**GIVEN PROBLEM:** Reproduce the following lines verbatim, without changing any wording, spacing, or characters.

★ ★ ★

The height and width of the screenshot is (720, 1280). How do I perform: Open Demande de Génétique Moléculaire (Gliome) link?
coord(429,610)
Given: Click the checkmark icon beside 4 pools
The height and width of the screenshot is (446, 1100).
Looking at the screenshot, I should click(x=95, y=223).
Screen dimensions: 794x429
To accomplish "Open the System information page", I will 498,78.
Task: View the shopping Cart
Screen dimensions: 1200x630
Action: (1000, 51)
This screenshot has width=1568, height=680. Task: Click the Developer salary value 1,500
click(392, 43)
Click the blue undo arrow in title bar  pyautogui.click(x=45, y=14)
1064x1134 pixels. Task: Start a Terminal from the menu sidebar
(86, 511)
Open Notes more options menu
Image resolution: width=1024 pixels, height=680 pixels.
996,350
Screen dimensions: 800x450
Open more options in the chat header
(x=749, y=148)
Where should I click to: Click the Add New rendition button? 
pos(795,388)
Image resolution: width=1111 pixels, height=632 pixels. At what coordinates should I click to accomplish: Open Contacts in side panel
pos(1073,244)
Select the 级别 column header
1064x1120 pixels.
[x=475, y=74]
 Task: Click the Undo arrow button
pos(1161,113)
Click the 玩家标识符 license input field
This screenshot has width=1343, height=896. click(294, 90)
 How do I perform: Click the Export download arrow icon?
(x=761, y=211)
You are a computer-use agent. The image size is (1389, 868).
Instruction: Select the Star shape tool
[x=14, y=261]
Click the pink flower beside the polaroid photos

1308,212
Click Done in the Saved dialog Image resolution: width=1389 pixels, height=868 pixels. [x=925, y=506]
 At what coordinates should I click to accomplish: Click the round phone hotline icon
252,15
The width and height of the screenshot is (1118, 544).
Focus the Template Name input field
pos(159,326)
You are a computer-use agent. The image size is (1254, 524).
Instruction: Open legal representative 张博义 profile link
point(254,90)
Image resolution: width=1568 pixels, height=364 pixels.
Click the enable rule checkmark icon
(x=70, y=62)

★ ★ ★

**REPLY TO THE TASK:**
The height and width of the screenshot is (720, 1280). How do I perform: Open Demande de Génétique Moléculaire (Gliome) link?
coord(429,610)
Given: Click the checkmark icon beside 4 pools
The height and width of the screenshot is (446, 1100).
Looking at the screenshot, I should click(x=95, y=223).
Screen dimensions: 794x429
To accomplish "Open the System information page", I will 498,78.
Task: View the shopping Cart
Screen dimensions: 1200x630
Action: (1000, 51)
This screenshot has width=1568, height=680. Task: Click the Developer salary value 1,500
click(392, 43)
Click the blue undo arrow in title bar  pyautogui.click(x=45, y=14)
1064x1134 pixels. Task: Start a Terminal from the menu sidebar
(86, 511)
Open Notes more options menu
Image resolution: width=1024 pixels, height=680 pixels.
996,350
Screen dimensions: 800x450
Open more options in the chat header
(x=749, y=148)
Where should I click to: Click the Add New rendition button? 
pos(795,388)
Image resolution: width=1111 pixels, height=632 pixels. At what coordinates should I click to accomplish: Open Contacts in side panel
pos(1073,244)
Select the 级别 column header
1064x1120 pixels.
[x=475, y=74]
 Task: Click the Undo arrow button
pos(1161,113)
Click the 玩家标识符 license input field
This screenshot has width=1343, height=896. click(294, 90)
 How do I perform: Click the Export download arrow icon?
(x=761, y=211)
You are a computer-use agent. The image size is (1389, 868).
Instruction: Select the Star shape tool
[x=14, y=261]
Click the pink flower beside the polaroid photos

1308,212
Click Done in the Saved dialog Image resolution: width=1389 pixels, height=868 pixels. [x=925, y=506]
 At what coordinates should I click to accomplish: Click the round phone hotline icon
252,15
The width and height of the screenshot is (1118, 544).
Focus the Template Name input field
pos(159,326)
You are a computer-use agent. The image size is (1254, 524).
Instruction: Open legal representative 张博义 profile link
point(254,90)
Image resolution: width=1568 pixels, height=364 pixels.
Click the enable rule checkmark icon
(x=70, y=62)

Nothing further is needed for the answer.